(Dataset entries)
# # #
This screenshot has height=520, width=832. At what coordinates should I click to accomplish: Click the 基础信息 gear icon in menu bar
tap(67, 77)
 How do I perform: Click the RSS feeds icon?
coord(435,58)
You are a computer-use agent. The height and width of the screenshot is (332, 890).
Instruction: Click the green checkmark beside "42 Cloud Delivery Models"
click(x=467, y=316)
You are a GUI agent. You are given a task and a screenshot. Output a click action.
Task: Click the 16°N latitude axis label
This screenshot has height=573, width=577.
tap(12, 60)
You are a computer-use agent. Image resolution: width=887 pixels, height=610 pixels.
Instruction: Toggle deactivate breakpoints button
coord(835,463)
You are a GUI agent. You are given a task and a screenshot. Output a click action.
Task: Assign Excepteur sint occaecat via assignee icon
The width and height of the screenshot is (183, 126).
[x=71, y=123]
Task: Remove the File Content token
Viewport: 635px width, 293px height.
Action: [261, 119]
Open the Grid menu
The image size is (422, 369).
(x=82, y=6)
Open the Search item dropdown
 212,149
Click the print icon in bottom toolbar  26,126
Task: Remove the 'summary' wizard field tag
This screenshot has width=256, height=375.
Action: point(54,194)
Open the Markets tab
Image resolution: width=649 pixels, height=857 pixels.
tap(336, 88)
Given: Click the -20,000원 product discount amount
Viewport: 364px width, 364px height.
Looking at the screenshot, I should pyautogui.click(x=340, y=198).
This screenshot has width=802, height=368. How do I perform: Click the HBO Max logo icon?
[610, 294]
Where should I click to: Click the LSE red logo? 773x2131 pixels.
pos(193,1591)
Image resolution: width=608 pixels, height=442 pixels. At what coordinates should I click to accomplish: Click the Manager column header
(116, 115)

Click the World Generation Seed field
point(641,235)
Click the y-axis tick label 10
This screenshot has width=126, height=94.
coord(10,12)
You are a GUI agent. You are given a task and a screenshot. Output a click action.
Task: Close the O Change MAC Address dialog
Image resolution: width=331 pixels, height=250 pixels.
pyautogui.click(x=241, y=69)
# # #
What the task asks | Show all lines in the entries above where the word "computer" appears.

Written answer |
You are a computer-use agent. The height and width of the screenshot is (332, 890).
You are a computer-use agent. Image resolution: width=887 pixels, height=610 pixels.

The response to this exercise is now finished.